▶ **THE PROBLEM**: Print only the lines running from the line with "Task: Toggle Show" to the final line below, both included, exactly as written and without the pictures.

(Data entries)

Content starts

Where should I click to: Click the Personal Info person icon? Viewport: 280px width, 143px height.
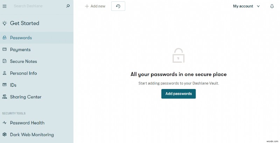click(x=5, y=73)
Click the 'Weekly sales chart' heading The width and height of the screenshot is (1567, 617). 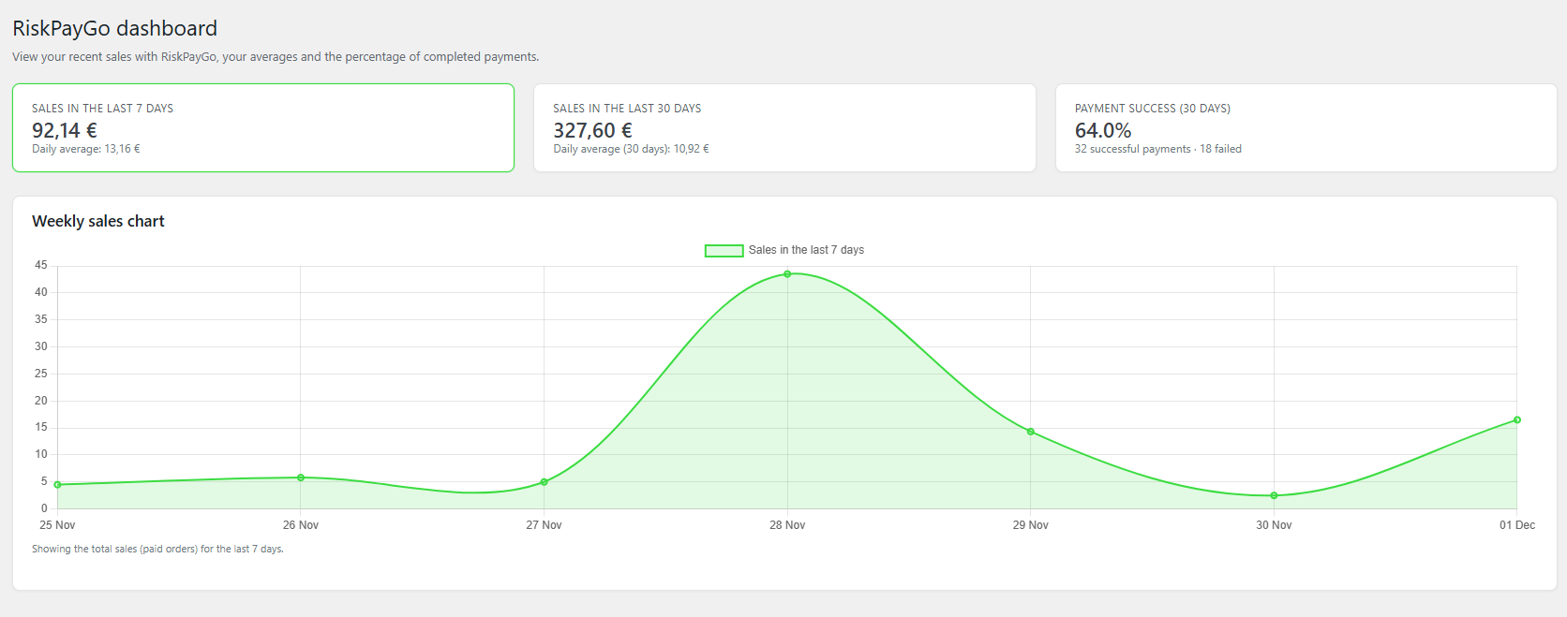(98, 221)
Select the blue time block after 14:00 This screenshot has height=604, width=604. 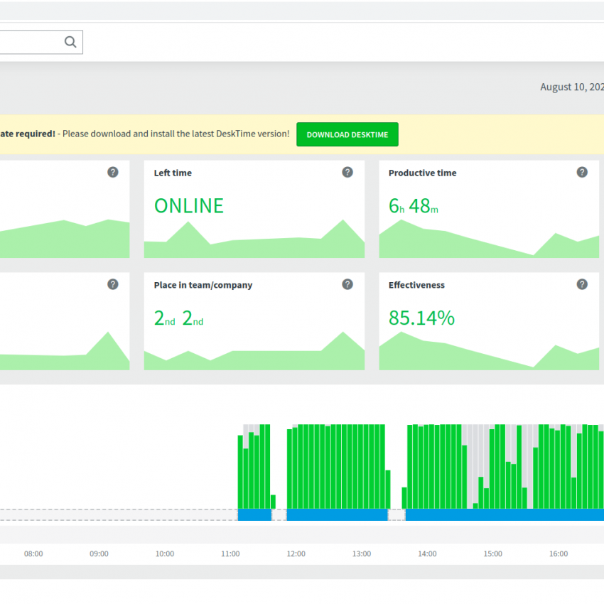coord(505,514)
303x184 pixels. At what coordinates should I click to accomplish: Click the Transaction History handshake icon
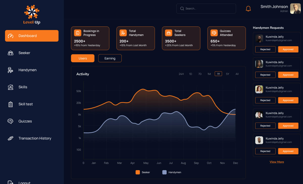click(10, 138)

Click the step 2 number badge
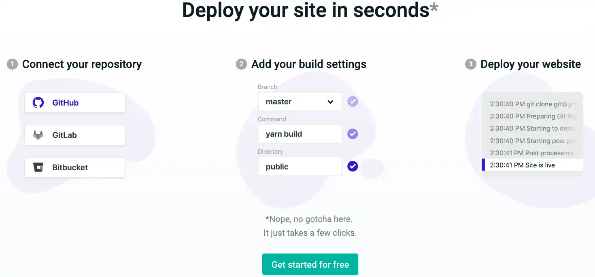(x=242, y=64)
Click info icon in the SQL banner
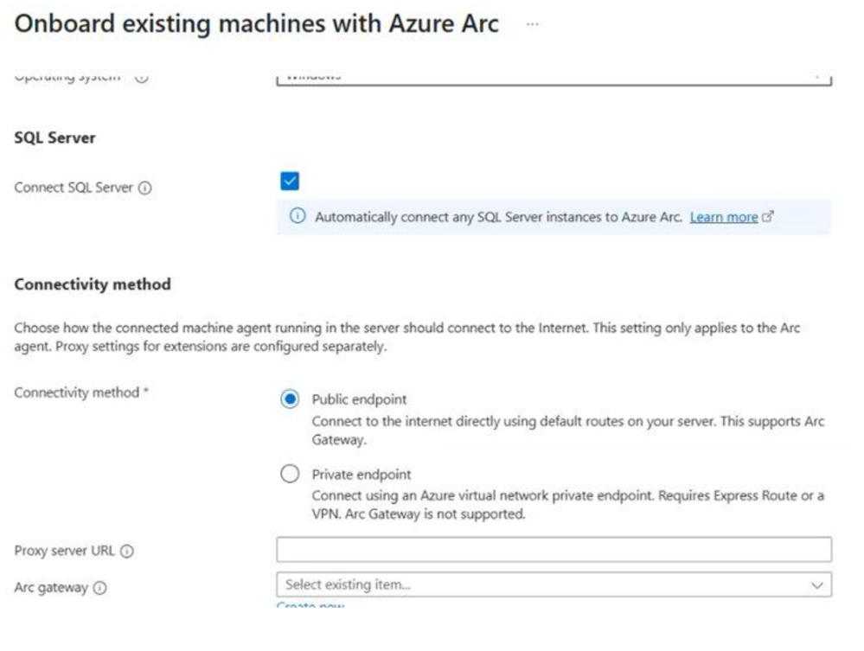Image resolution: width=864 pixels, height=651 pixels. 298,217
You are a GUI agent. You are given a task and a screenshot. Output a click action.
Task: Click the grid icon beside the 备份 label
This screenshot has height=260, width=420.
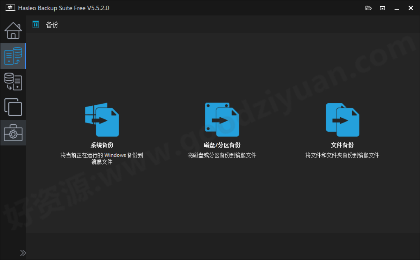35,24
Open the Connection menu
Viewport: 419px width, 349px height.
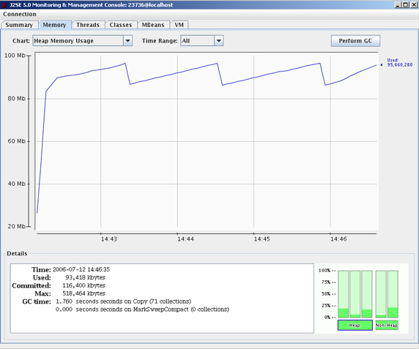pos(20,14)
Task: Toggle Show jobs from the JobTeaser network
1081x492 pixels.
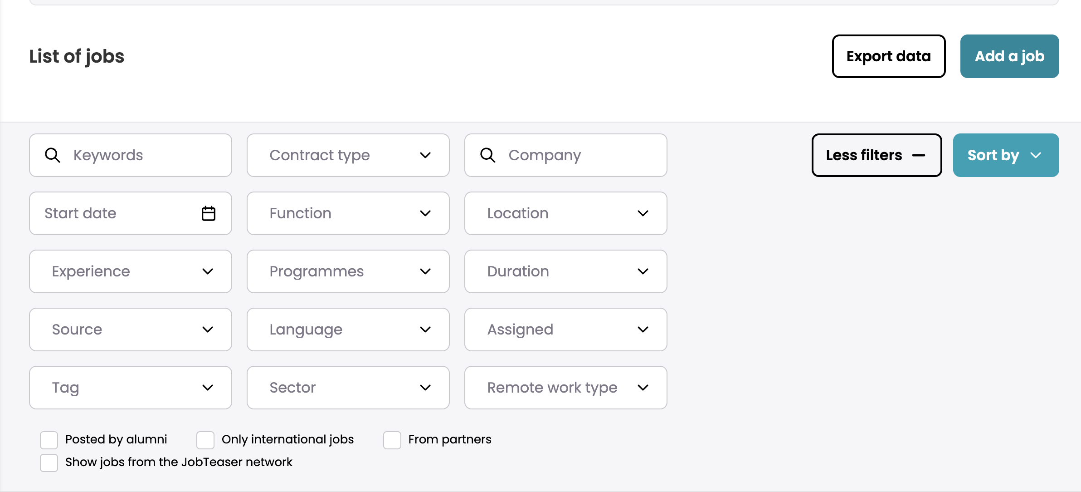Action: coord(49,462)
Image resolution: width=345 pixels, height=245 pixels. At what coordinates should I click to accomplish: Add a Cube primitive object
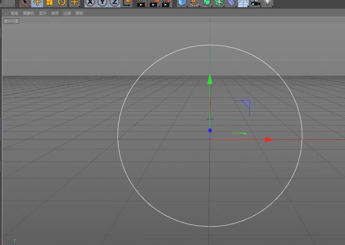coord(182,3)
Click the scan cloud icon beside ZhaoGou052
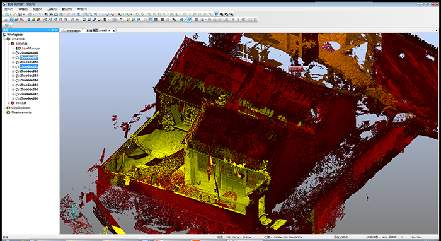Viewport: 441px width, 241px height. pos(17,71)
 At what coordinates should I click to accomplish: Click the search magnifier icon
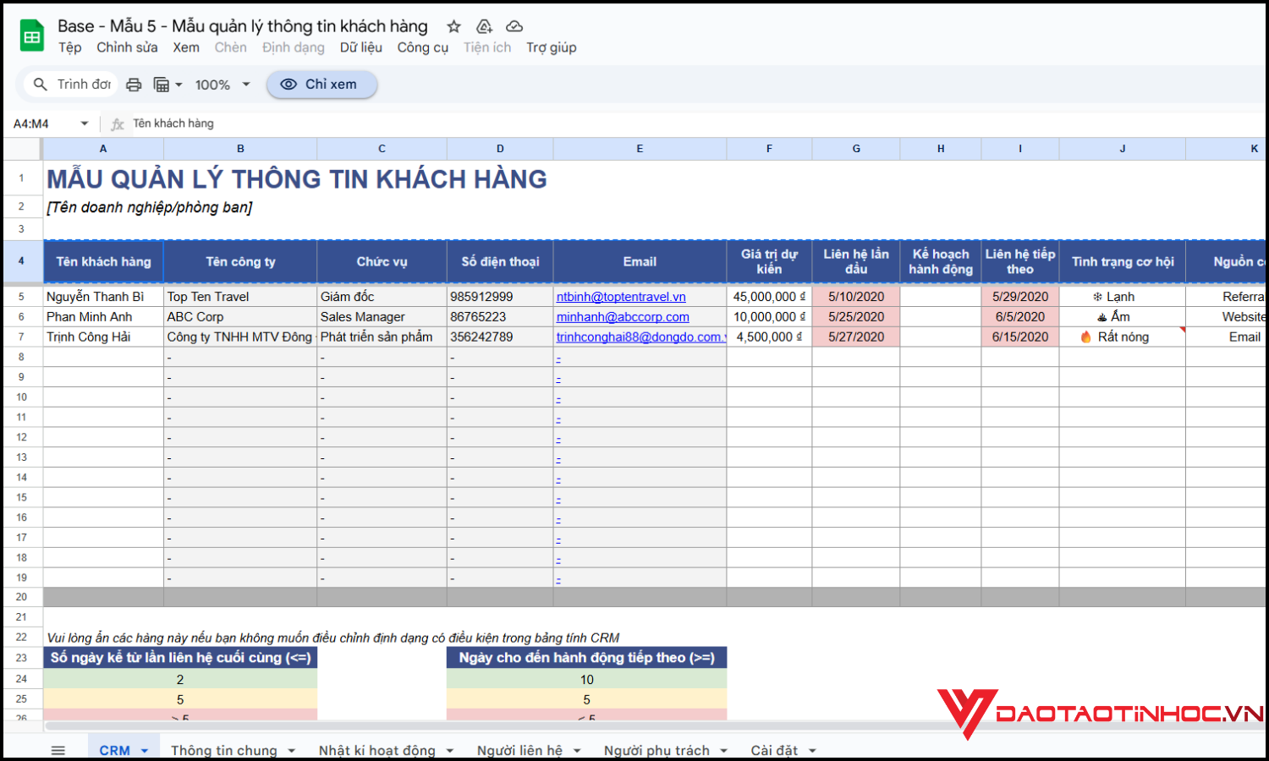[40, 85]
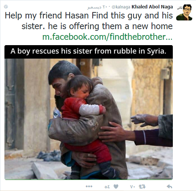Click the globe icon at top-left of tweet
Viewport: 196px width, 191px height.
[6, 6]
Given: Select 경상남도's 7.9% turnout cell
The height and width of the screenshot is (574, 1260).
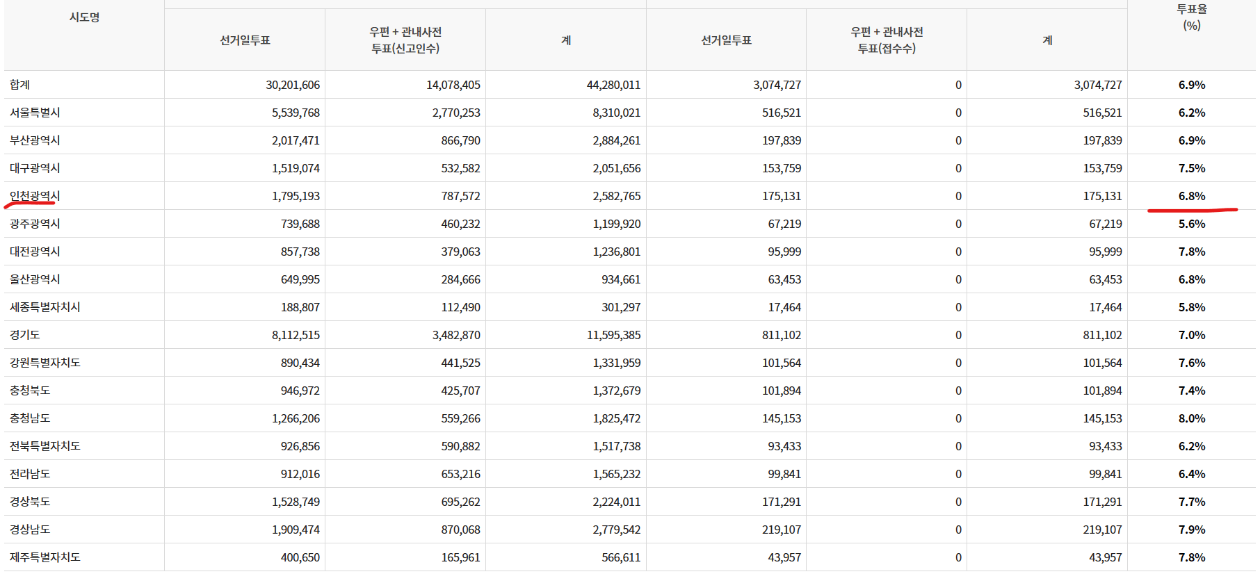Looking at the screenshot, I should (x=1191, y=530).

Content ends

▶ **ANSWER AREA**:
Task: Toggle Show jobs from the JobTeaser network
1081x492 pixels.
Action: coord(49,462)
Image resolution: width=345 pixels, height=245 pixels. At what coordinates should I click to accomplish: Add a Cube primitive object
coord(182,3)
Click the scan cloud icon beside ZhaoGou052
Viewport: 441px width, 241px height. pos(17,71)
 At what coordinates should I click to accomplish: Click the search magnifier icon
[40, 85]
Click the globe icon at top-left of tweet
Viewport: 196px width, 191px height.
[6, 6]
Given: Select 경상남도's 7.9% turnout cell
The height and width of the screenshot is (574, 1260).
Looking at the screenshot, I should (x=1191, y=530).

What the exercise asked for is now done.